* WRITTEN INSTRUCTION *
Copy out all of the records below word for word, keeping every line unchanged.

* DATASET EXCERPTS *
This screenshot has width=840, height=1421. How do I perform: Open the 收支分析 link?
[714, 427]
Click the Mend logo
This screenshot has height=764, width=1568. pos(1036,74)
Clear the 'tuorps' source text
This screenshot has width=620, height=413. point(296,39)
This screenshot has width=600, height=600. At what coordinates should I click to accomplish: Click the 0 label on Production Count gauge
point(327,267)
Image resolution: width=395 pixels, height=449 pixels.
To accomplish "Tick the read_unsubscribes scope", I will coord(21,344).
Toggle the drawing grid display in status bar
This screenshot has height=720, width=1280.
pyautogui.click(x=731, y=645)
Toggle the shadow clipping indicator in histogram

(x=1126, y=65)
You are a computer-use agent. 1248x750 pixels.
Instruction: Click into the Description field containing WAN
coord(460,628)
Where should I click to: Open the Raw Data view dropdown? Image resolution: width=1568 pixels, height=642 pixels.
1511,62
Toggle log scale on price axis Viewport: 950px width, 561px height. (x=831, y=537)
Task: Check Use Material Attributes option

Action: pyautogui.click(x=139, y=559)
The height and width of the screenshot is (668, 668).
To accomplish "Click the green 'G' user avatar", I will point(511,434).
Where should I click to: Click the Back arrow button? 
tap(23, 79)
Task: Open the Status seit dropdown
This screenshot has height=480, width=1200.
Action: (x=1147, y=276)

* SOLUTION BELOW *
This screenshot has width=840, height=1421. How do I perform: Open the 收支分析 link?
[714, 427]
Click the Mend logo
This screenshot has height=764, width=1568. pos(1036,74)
Clear the 'tuorps' source text
This screenshot has width=620, height=413. point(296,39)
This screenshot has width=600, height=600. At what coordinates should I click to accomplish: Click the 0 label on Production Count gauge
point(327,267)
Image resolution: width=395 pixels, height=449 pixels.
To accomplish "Tick the read_unsubscribes scope", I will coord(21,344).
Toggle the drawing grid display in status bar
This screenshot has height=720, width=1280.
pyautogui.click(x=731, y=645)
Toggle the shadow clipping indicator in histogram

(x=1126, y=65)
You are a computer-use agent. 1248x750 pixels.
Instruction: Click into the Description field containing WAN
coord(460,628)
Where should I click to: Open the Raw Data view dropdown? Image resolution: width=1568 pixels, height=642 pixels.
1511,62
Toggle log scale on price axis Viewport: 950px width, 561px height. (x=831, y=537)
Task: Check Use Material Attributes option

Action: pyautogui.click(x=139, y=559)
The height and width of the screenshot is (668, 668).
To accomplish "Click the green 'G' user avatar", I will point(511,434).
Where should I click to: Click the Back arrow button? 
tap(23, 79)
Task: Open the Status seit dropdown
This screenshot has height=480, width=1200.
Action: (x=1147, y=276)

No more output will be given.